Inteligência de dados e diversificação de adquirentes permitem recuperação de receita e redução da dependência tecnológica de fornecedores

O setor de pagamentos no e-commerce brasileiro deixou de ser uma etapa puramente operacional para se tornar uma decisão estratégica de crescimento. Com o aumento da complexidade do ecossistema — que hoje integra múltiplos adquirentes, métodos variados e camadas rígidas de antifraude —, empresas que mantêm estruturas fixas perdem competitividade. Segundo Gabriel Tierno, Gerente de Desenvolvimento de Negócios LATAM da Juspay, a infraestrutura de pagamentos agora ocupa espaço central nas discussões de eficiência e governança.

A orquestração de pagamentos atua como uma camada inteligente que centraliza gateways, adquirentes e sistemas de antifraude em uma interface única. O diferencial está na gestão dinâmica: o sistema decide, em tempo real, a melhor rota para cada transação com base em custo, localização e disponibilidade. Caso um provedor apresente falha, o redirecionamento ocorre automaticamente, evitando a interrupção da compra e garantindo que o processo, sob a ótica do consumidor, simplesmente funcione.

Os ganhos financeiros diretos justificam a adoção do modelo. Uma melhoria de 3% a 6% na taxa de autorização pode representar, para um e-commerce com faturamento anual de R$ 50 milhões, a recuperação de até R$ 3 milhões em receita sem novos investimentos em marketing. Além do incremento no caixa, a orquestração elimina a “refém técnica” de fornecedores, permitindo que lojistas testem ou substituam provedores sem a necessidade de novos e complexos projetos de TI.

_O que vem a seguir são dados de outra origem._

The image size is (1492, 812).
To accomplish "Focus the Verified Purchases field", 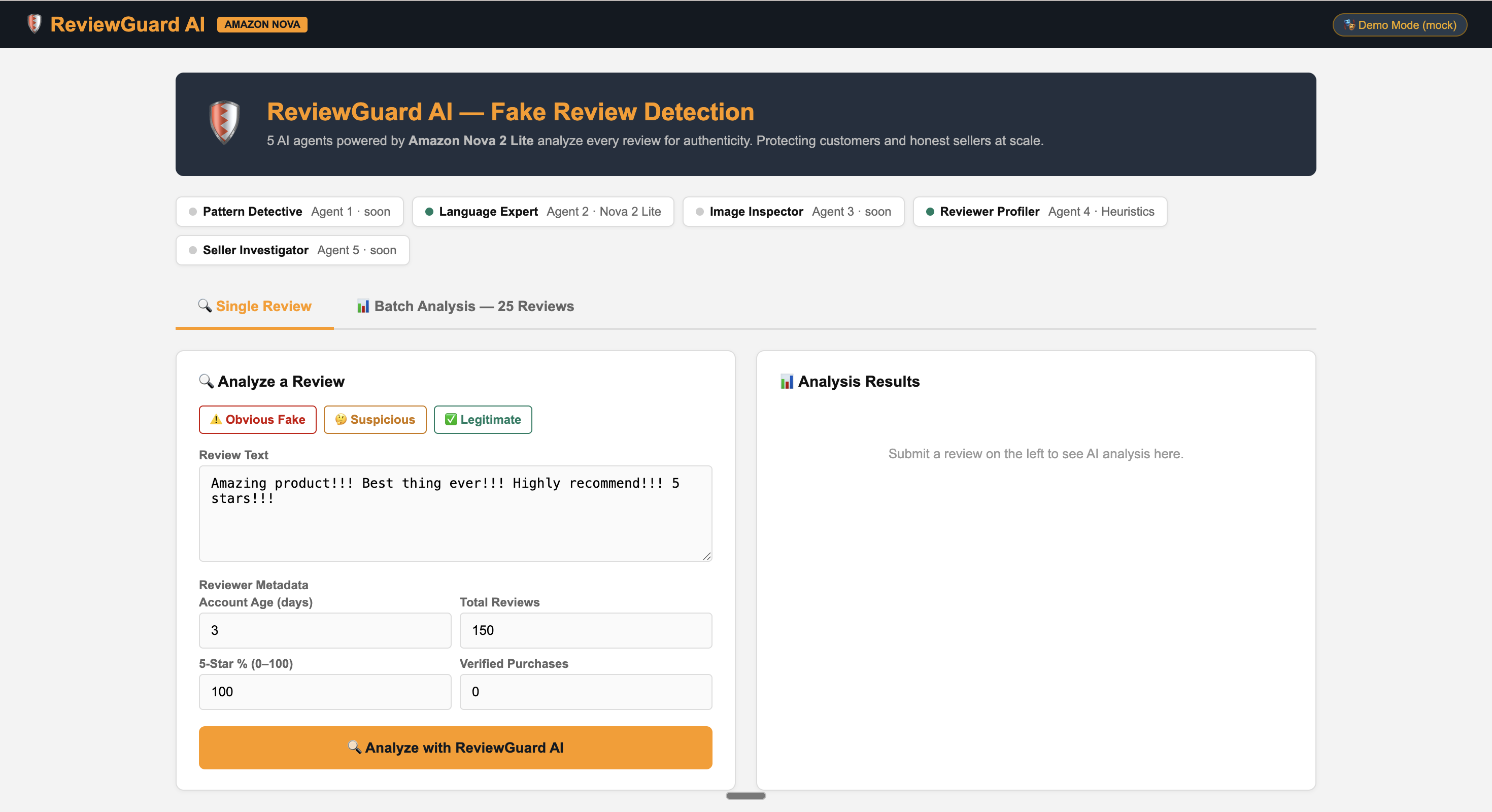I will 586,692.
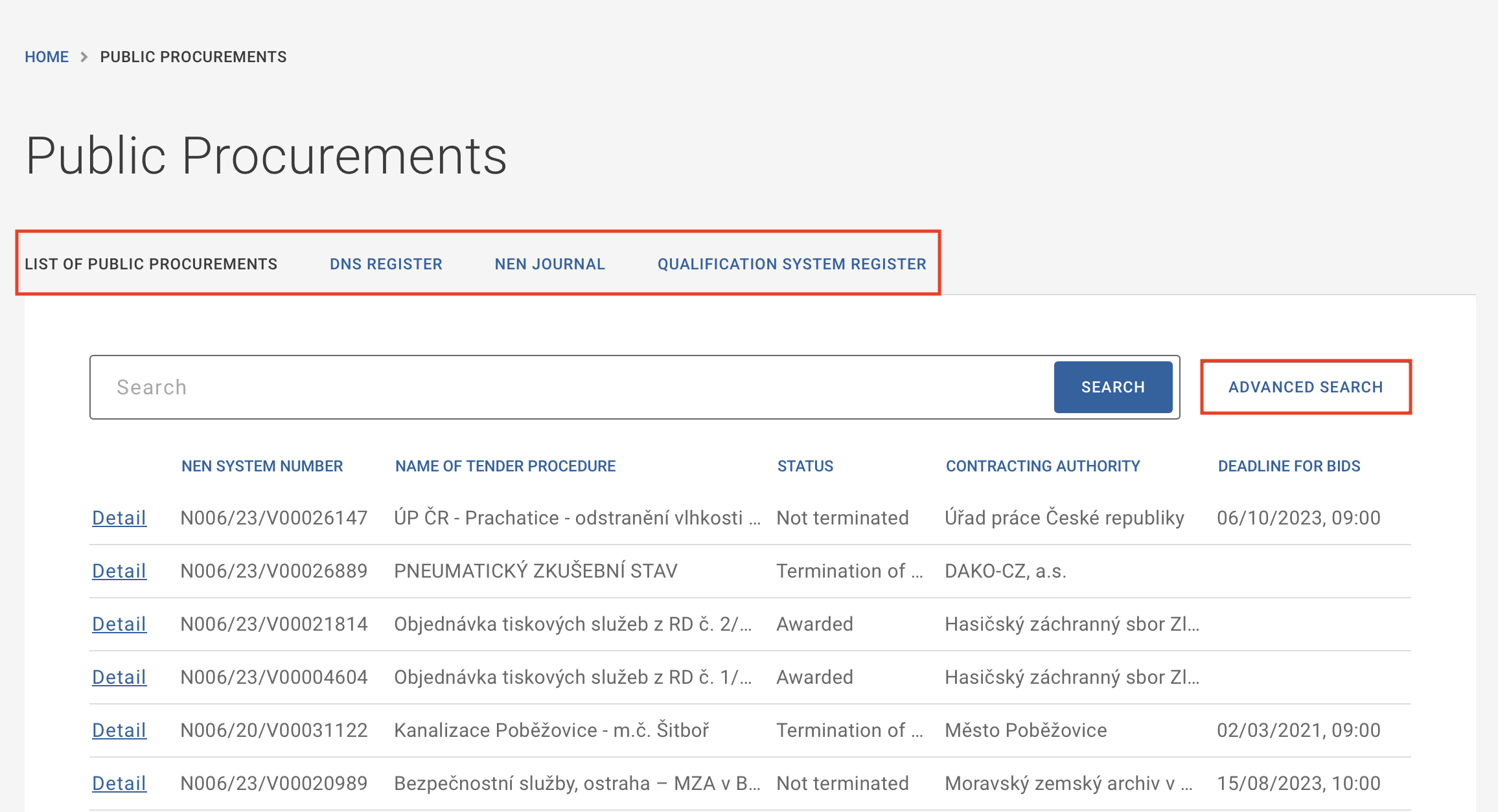
Task: Focus the Search input field
Action: point(570,387)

A maturidade do mercado brasileiro reflete-se nos processos de contratação. Atualmente, camadas de orquestração são requisitos básicos em editais de tecnologia e pagamentos (RFPs). Para o especialista, a centralização de dados gerada por essa inteligência alimenta não apenas o financeiro, mas direciona estratégias de expansão e marketing, transformando o que antes era um custo operacional em um ativo de inteligência de negócio.